(Records provided Opens)
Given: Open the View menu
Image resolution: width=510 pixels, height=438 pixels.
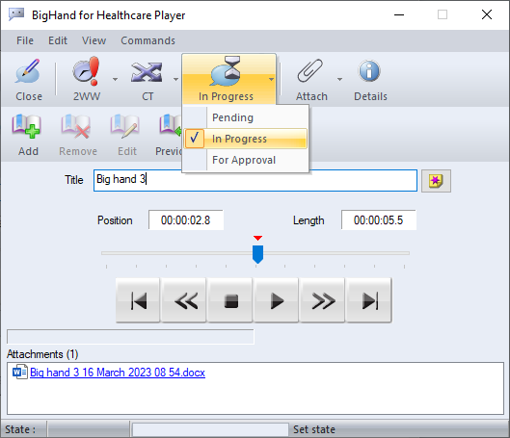Looking at the screenshot, I should [94, 40].
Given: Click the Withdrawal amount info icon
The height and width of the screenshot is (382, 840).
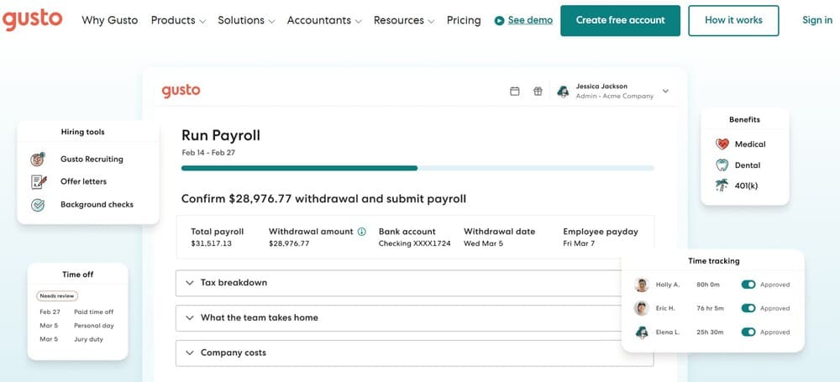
(Records provided Closes)
◆ Work order: With the pictures left out, write out all of the data exactly.

◆ Response for this exercise:
Given: Open the View menu
Image resolution: width=510 pixels, height=438 pixels.
Looking at the screenshot, I should [94, 40].
Given: Click the Withdrawal amount info icon
The height and width of the screenshot is (382, 840).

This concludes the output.